SELECTED EXTRACT:
-=-=-=-=-

Norman: Kim, I also understand that both you and Kyle have treated patients that have had injuries secondary to vaping. I was wondering if perhaps you and Kyle could potentially briefly share your experiences with treating these patients and Kim, if you wouldn't mind, just kind of talking with us first about that.

Kim: Sure. I think one of the things that really sticks out to me about these patients who've had vaping related injuries is that they've had a really variable presentation. We've had patients, particularly those who have a history of asthma, perhaps they were well-controlled when they have their first severe asthma exacerbation that requires admission in perhaps several years.

Kim: So some have come in that way. These patients typically have taken a lot longer to kind of resolve their acute asthma symptoms, their length of stay tends a little bit longer. Albuterol usage is more frequent and takes a lot more time to wean down to a acceptable home going regimen.

Kim: And many times they've required a prolonged steroid course to kind of get over their acute symptoms. I'm sure we've probably overlooked many of these types of patients as well, just to lack of disclosure perhaps by the patients or even earlier on in this epidemic, lack of awareness of us to necessarily even ask the questions about the product usage.

Kim: On other hand, we've also had patients present very severely kind of in the context of a acute onset community acquired pneumonia that readily progresses and may even require admission to the pediatric intensive care unit, perhaps use of noninvasive mechanical ventilation techniques like bypass or even require intubation and be placed on a ventilator.

Kim: These patients, again, may have some portion of being overlooked as well due to maybe a lack of ability to get history in some of the more critically ill patients. But one of the things that is pretty universal is they tend not to respond to the traditional community acquired pneumonia treatment pathways, your standard, third generation cephalosporin, or high dose ampicillin, according to our treatment guidelines.

Kim: And that's where oftentimes pulmonology gets consulted more for being able to do a bronchoscopy, do some sampling techniques. Maybe they think history came out and discussion with maybe the patient or their family or caregivers. And that's where they're able to do some of the more advanced sampling techniques, that's where they do a visualization of the airway, people do special cultures and so forth.

Kim: And these patients, again, even though they've similarly presented severely have had some variable findings as well. Everything from looking more like an allergic type of pneumonia with high eosinophil predominance to presenting more like a lipoid pneumonia with a lot of lipid-laden macrophages and so forth.

Kim: Oftentimes, these patients do get better with steroids and, maybe targeting early growth of any bacteria that might grow on their cultures and so forth. But some of these patients, even after they've already turned a corner, some of these cultures do result later and we've had a few cases. We've had fungal organisms identified on bronchoscopy culture days to even a few weeks after the initial presentation.

-=-=-=-=-

SOURCE MATERIAL:
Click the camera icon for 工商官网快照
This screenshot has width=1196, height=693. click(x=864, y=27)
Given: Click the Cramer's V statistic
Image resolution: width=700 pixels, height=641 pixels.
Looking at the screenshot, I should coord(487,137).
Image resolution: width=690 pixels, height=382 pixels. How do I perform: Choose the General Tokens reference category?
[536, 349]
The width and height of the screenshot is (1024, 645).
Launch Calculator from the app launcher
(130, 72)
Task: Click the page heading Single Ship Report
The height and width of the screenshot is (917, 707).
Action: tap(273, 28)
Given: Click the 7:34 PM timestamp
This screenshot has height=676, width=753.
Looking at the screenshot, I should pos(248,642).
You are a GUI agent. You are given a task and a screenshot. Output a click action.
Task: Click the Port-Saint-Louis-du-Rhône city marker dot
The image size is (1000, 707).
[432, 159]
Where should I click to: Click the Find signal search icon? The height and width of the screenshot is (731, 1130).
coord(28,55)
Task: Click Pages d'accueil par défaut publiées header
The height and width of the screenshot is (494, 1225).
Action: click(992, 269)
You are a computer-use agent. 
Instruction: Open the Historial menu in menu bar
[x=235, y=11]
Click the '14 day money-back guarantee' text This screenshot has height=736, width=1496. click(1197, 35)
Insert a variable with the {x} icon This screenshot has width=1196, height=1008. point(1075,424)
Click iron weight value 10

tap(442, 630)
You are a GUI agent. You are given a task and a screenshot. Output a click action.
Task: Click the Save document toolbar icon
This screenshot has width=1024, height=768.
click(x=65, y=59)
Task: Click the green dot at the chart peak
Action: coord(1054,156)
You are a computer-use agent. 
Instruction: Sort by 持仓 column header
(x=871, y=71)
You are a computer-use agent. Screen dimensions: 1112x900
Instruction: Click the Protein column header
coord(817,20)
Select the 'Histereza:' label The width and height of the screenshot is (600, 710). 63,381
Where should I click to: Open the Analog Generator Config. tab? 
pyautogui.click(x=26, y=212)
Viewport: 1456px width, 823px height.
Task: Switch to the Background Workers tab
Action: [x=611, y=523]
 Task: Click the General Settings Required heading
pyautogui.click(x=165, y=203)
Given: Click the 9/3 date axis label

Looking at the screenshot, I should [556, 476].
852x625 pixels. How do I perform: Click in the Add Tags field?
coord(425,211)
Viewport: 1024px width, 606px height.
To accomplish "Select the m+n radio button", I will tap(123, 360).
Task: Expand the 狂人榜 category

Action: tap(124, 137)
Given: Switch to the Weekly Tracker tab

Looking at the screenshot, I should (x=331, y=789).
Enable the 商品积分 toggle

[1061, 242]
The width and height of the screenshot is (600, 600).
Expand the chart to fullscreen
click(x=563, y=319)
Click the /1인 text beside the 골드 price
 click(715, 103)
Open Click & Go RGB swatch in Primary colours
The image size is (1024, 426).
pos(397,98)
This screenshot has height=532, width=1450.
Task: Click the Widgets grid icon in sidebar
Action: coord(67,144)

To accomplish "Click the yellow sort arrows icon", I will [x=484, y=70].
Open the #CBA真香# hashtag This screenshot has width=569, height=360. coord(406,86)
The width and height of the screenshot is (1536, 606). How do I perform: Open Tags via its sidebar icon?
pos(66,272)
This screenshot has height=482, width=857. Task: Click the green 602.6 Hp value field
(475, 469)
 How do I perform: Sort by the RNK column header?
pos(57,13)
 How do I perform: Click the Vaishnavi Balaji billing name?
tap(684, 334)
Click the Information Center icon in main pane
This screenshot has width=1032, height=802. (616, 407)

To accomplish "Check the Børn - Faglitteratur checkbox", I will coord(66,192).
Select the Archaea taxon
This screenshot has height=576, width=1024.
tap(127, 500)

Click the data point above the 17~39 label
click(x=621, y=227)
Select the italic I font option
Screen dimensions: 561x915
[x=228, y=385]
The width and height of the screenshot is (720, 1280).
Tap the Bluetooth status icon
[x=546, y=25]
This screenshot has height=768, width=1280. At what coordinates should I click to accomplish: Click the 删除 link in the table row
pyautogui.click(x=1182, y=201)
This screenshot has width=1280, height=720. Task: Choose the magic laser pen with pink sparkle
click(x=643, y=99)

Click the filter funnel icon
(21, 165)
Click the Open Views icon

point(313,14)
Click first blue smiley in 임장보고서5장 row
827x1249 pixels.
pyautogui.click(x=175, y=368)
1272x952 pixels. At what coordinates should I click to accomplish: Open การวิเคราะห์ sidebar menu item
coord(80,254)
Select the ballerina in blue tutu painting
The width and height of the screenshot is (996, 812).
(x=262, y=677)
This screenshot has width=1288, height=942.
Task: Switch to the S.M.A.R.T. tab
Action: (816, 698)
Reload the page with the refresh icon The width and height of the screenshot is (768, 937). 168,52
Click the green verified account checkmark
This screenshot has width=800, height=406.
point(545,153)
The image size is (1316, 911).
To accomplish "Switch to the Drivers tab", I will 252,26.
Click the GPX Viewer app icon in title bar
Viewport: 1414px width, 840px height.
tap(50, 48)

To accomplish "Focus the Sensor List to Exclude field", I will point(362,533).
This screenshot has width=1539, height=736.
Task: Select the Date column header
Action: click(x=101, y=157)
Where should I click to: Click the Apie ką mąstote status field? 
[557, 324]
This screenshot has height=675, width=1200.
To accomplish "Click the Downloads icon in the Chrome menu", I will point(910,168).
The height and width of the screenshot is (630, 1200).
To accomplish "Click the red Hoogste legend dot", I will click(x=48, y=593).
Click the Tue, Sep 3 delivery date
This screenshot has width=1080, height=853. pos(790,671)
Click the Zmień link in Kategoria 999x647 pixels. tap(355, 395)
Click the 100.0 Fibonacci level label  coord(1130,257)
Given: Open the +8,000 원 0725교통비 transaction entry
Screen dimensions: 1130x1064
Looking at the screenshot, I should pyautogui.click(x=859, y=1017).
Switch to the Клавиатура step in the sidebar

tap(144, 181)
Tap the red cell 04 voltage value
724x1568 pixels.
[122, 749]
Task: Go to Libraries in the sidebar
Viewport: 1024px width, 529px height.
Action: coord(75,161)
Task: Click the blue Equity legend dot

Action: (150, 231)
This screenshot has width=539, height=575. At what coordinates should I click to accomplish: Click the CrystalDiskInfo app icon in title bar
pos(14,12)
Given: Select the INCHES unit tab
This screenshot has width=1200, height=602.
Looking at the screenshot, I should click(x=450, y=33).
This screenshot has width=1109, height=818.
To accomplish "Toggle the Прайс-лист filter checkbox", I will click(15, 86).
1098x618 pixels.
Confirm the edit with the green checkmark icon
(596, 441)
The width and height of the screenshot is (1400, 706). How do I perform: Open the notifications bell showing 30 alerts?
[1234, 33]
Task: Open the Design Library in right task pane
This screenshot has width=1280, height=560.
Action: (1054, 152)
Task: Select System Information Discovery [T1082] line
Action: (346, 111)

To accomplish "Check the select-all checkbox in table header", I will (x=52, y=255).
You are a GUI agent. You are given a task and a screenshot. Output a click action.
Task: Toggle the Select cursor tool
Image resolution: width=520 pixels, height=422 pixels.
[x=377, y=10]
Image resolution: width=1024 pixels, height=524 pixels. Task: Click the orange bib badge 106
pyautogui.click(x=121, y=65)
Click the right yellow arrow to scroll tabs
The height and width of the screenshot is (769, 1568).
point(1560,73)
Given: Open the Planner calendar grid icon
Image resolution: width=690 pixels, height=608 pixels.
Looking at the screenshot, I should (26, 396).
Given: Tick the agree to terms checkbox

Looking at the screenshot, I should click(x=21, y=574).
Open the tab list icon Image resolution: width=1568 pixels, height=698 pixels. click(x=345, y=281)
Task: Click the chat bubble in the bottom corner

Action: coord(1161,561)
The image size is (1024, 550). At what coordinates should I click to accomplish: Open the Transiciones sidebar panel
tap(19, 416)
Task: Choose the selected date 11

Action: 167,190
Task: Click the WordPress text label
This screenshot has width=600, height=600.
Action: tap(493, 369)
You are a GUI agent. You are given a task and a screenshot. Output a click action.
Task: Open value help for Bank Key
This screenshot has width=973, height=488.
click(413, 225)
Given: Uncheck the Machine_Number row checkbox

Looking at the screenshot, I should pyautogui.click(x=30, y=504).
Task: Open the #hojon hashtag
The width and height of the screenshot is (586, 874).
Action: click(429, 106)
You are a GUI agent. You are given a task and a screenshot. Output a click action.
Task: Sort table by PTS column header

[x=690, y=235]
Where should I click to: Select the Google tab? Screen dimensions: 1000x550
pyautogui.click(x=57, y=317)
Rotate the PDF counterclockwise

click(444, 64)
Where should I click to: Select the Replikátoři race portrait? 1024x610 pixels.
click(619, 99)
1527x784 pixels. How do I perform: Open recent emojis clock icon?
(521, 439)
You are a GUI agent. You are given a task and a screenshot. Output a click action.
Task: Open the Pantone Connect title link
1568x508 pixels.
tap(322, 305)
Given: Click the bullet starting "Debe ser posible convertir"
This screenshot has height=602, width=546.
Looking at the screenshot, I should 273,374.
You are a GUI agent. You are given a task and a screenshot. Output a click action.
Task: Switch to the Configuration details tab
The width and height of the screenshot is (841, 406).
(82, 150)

-=-=-=-=-

EXERCISE OBJECTIVE: Extract the span of the discussion of vaping-related injuries that begins at the words "Kim: These patients, again, may" and stops after "our treatment guidelines.". The data has no connection to the discussion of vaping-related injuries.

REPLY TO THE TASK:
Kim: These patients, again, may have some portion of being overlooked as well due to maybe a lack of ability to get history in some of the more critically ill patients. But one of the things that is pretty universal is they tend not to respond to the traditional community acquired pneumonia treatment pathways, your standard, third generation cephalosporin, or high dose ampicillin, according to our treatment guidelines.